Kelvin apreciou a visão? Sim, claro. Mas agora mesmo o que Kelvin sentia era raiva, pra que aquela cerimônia ridícula? Porque não falou com ele no jantar, esse cara era imbecil?

O imbecil começou a conversa:
— Eu espero que esteja bem acomodado, sendo bem atendido...

— Você fala como se eu fosse o quê? Um convidado?

— Sim, um muito importante. Enquanto resolvemos nossas questões, por razões de segurança é importante que você passe uma estadia aqui.

— Você é idiota? Você está me mantendo em cárcere, incomunicável e contra minha vontade, não me venha com rodeios e diga logo o que você quer.

— Eu estou apenas mantendo o nível, Kelvin Santana. Mas se você quer falar claro...

— É claro que eu quero, se quisesse uma "estadia aqui" pra resolver, pra que marcar um jantar? Tivesse fa...

— Em primeiro lugar, eu não marquei e nem marcaria nada com você. – Ramiro levantou, usando um tom autoritário e apoiando as mãos na mesa– Em segundo lugar, pare de me interromper que eu não tenho paciência pra birra, espere a sua vez de falar, que é assim que funciona um diálogo.

     O sangue de Kelvin ferveu, porque as pessoas se achavam no direito de tratá-lo como um moleque, ele que foi raptado aqui, não ia se comportar como num pornô de quinta onde o twink pula no colo do cara mal, mas não mesmo! Ia colocar esse cara no lugar dele, levantou também o olhando nos olhos, enfrentando aquele olhar.

— E no lugar que você quiser, vá se foder! Vá conversar com sua turma, seu palhaço metido a galã rural, deixe de rodeios desnecessários e diga que porra você quer!

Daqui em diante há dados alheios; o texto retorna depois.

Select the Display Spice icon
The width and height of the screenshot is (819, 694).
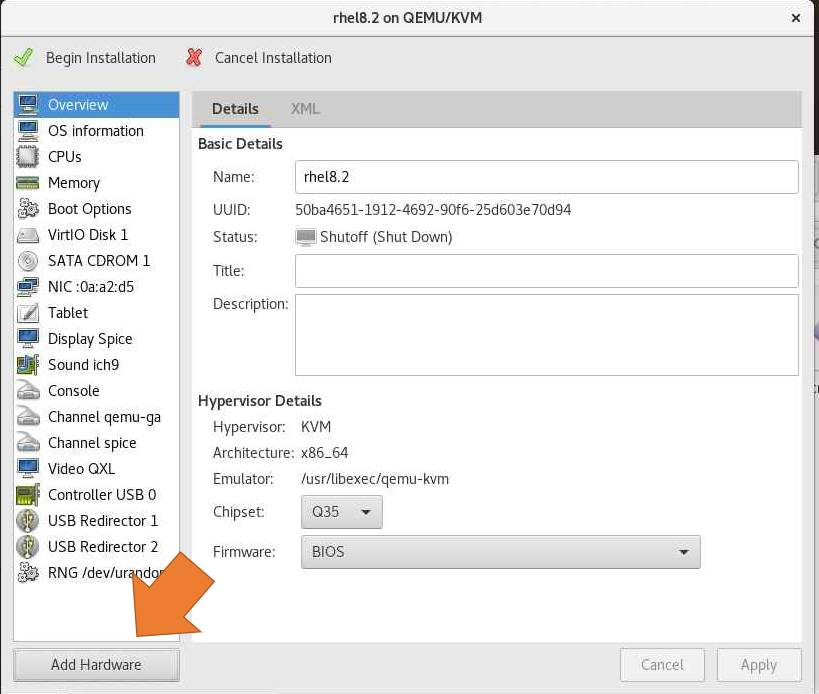point(28,339)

— Com minha turma? Você é o quê, uma criança? Você não sabe que nós somos exatamente a turma? Ou você acha que mafia é um bagulho chique russo-italiano? Meu negócio era com seu pai, aquele filho da puta, mas ele me mandou você e você vai me dizer direitinho o porquê?– O sangue de Kelvin passou de quente a gelado em segundos, achava até que a pressão estava caindo de vez, isso era ruim–Você vai pagar o que me deve no lugar dele, cordeirinho? Vai pagar como? – acrescentou Ramiro com um risinho profundo– Eu tô realmente querendo saber....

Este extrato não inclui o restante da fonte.